A Nigerian teenager who was sentenced by a Sharia Court in 2020, Omar Farouk, has relocated from Nigeria due to threats to his life.
A appellate division of Kano State High Court had in January acquitted Farouk of blasphemy and quashed the 10 years imprisonment passed on him by the state’s Upper Sharia Court on August 10, 2020.
The court also quashed the conviction but ordered a retrial of a 22-year-old musician, Yahaya Shariff-Aminu, who was sentenced to death for blasphemy by the Upper Sharia Court on the same day it convicted the 13-year-old boy.

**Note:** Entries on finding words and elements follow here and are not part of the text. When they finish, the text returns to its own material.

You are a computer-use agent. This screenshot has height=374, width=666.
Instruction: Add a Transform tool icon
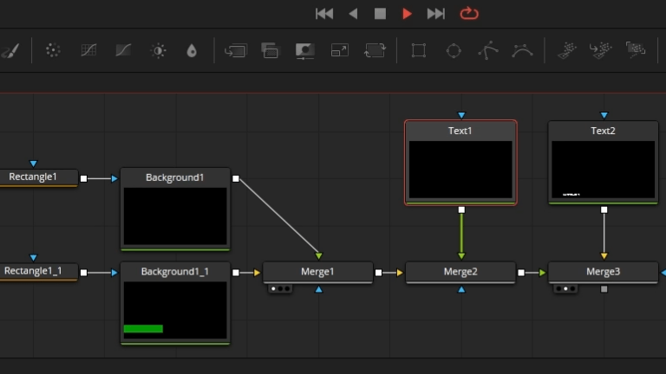tap(375, 50)
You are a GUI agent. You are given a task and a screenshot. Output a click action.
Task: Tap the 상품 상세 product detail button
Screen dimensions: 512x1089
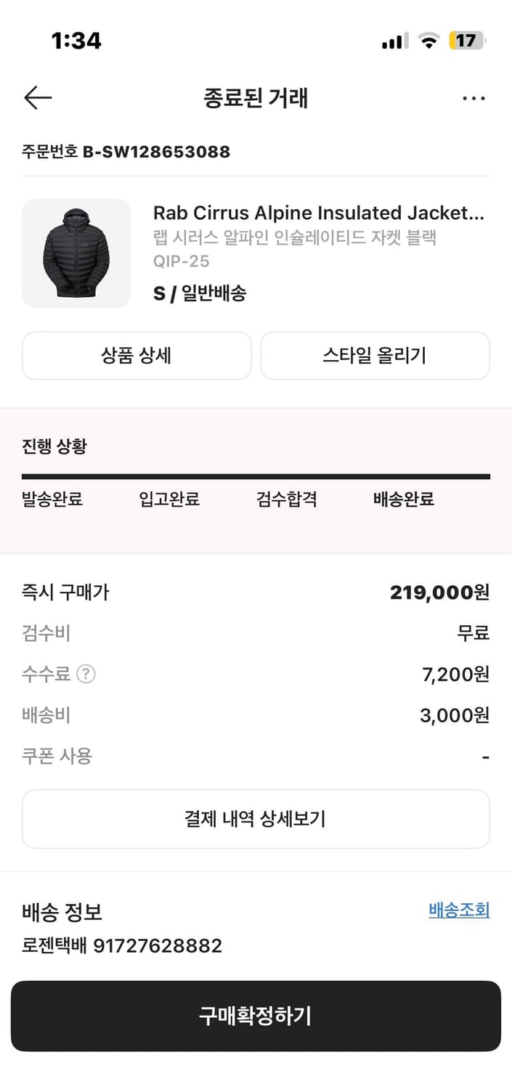(137, 356)
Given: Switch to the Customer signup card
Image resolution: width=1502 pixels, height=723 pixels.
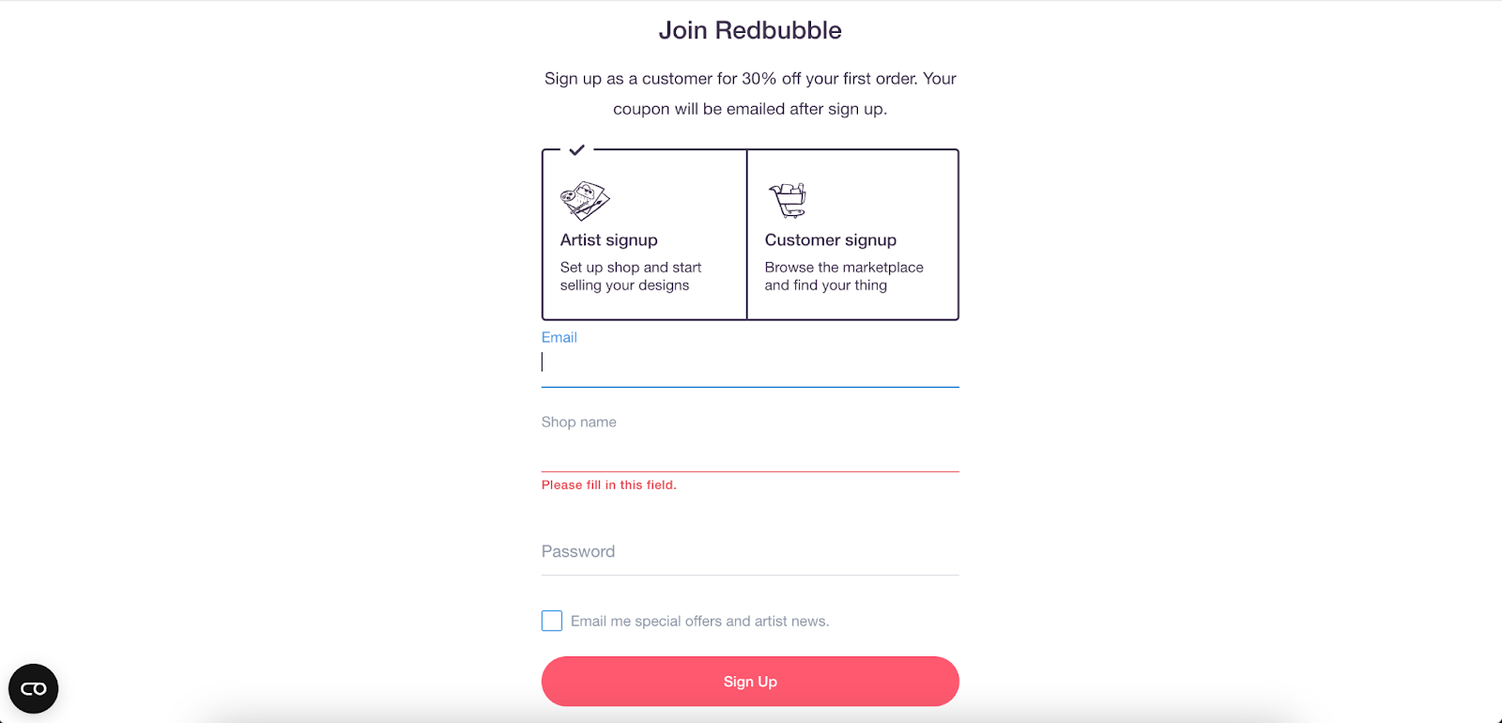Looking at the screenshot, I should [x=851, y=235].

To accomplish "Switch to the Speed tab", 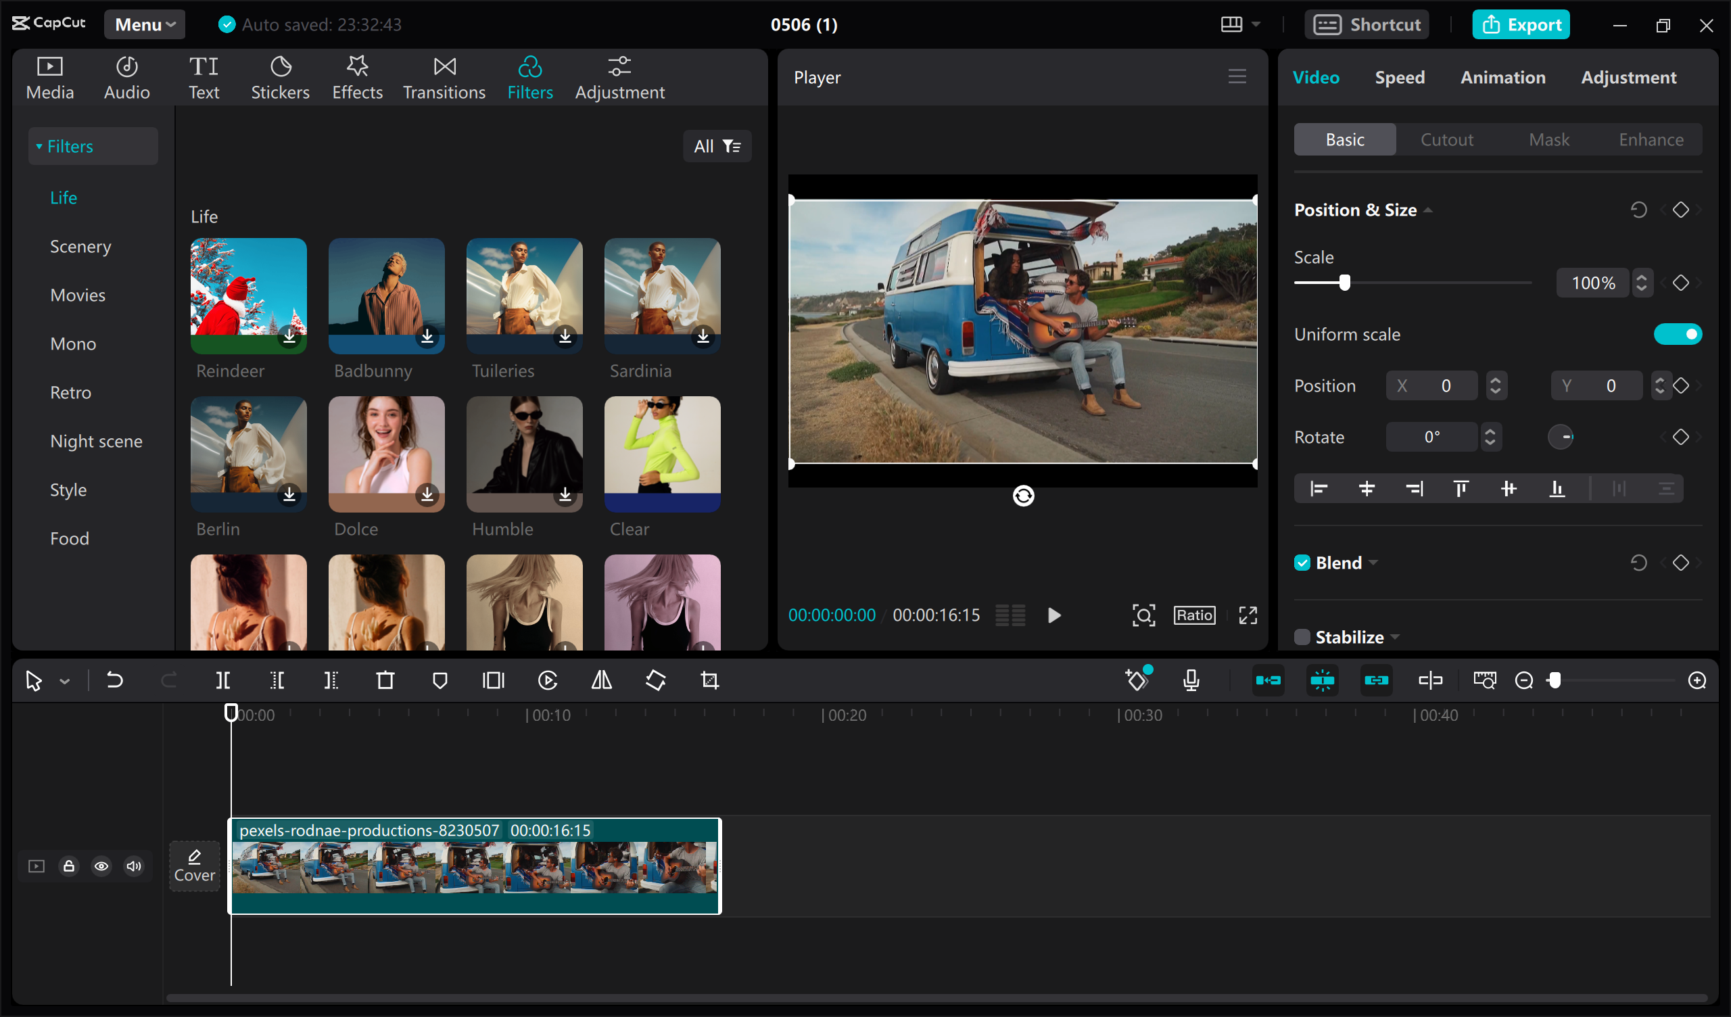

However, an international organisation, Poland’s Auschwitz-Birkenau Memorial and Museum, in a post on its website said Farouq was facing further threats to his life from some extremists in Kano State and has been relocated from Nigeria.

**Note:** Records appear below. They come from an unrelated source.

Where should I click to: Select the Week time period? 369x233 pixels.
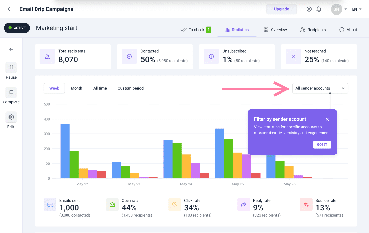click(54, 88)
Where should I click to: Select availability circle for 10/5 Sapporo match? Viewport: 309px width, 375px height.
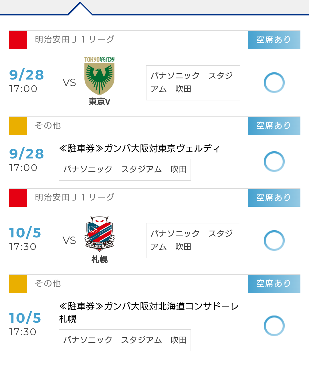click(274, 241)
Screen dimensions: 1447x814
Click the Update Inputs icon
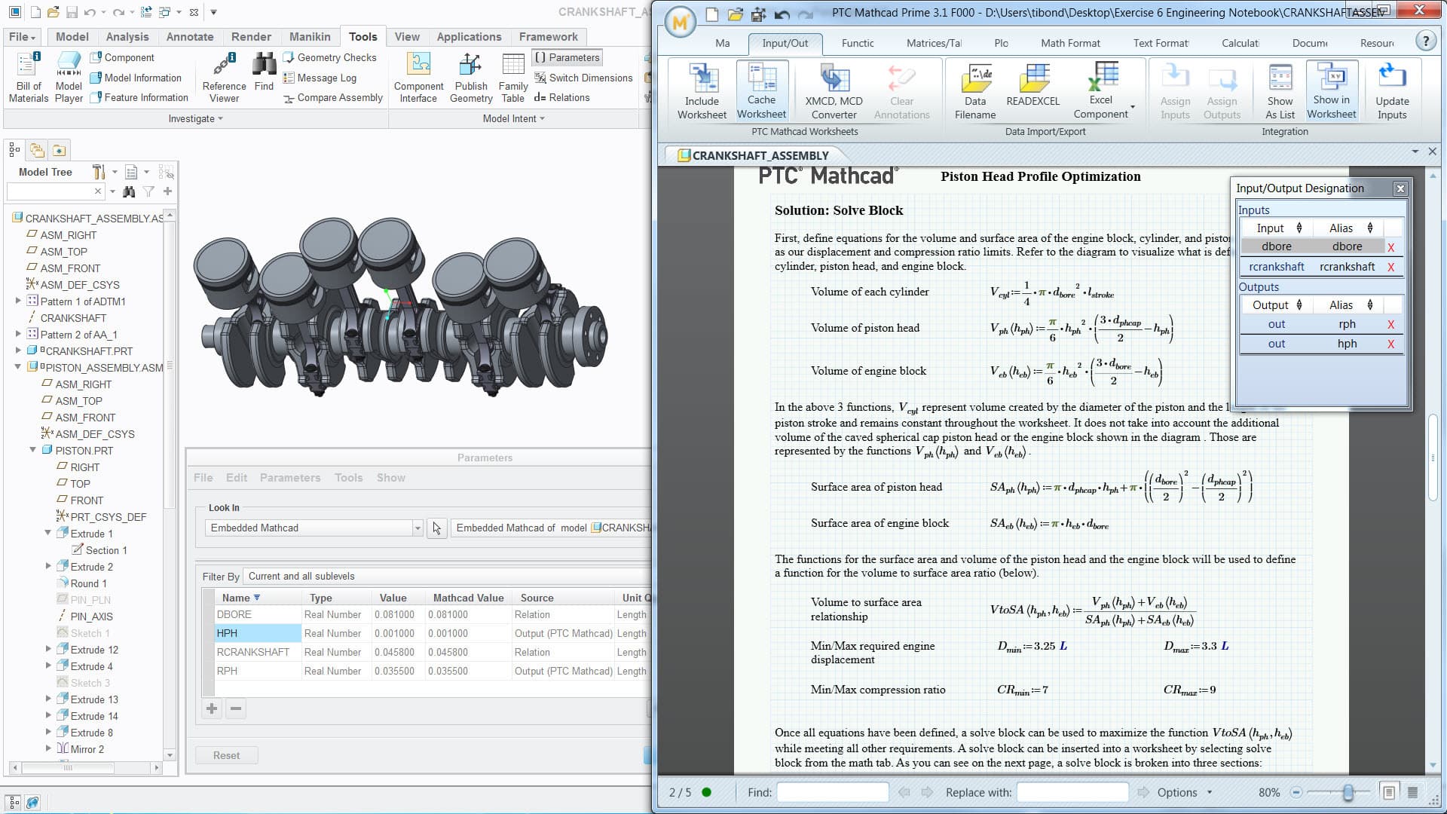click(1392, 89)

“He is still under severe threat by extremist groups. In order to avoid a possible attack, Omar had to immediately relocate following his release,” Director of Poland’s Auschwitz-Birkenau Memorial and Museum, Piotr Cywinski, said.
“We plan to help Farouq to build a new life. Depending on the amount raised, we plan to provide him with a new home in a safe environment outside the Kano State where he was accused and tried, pay for his education, and also compensate part of the costs incurred by the lawyers supporting him in Nigeria.
The United Nations Children’s Fund (UNICEF) through its Country Representative in Nigeria, Peter Hawkins, had said Farouk’s sentencing with menial job, was wrong and negated “all core underlying principles of child rights and child justice that Nigeria – and by implication, Kano State – has signed to.”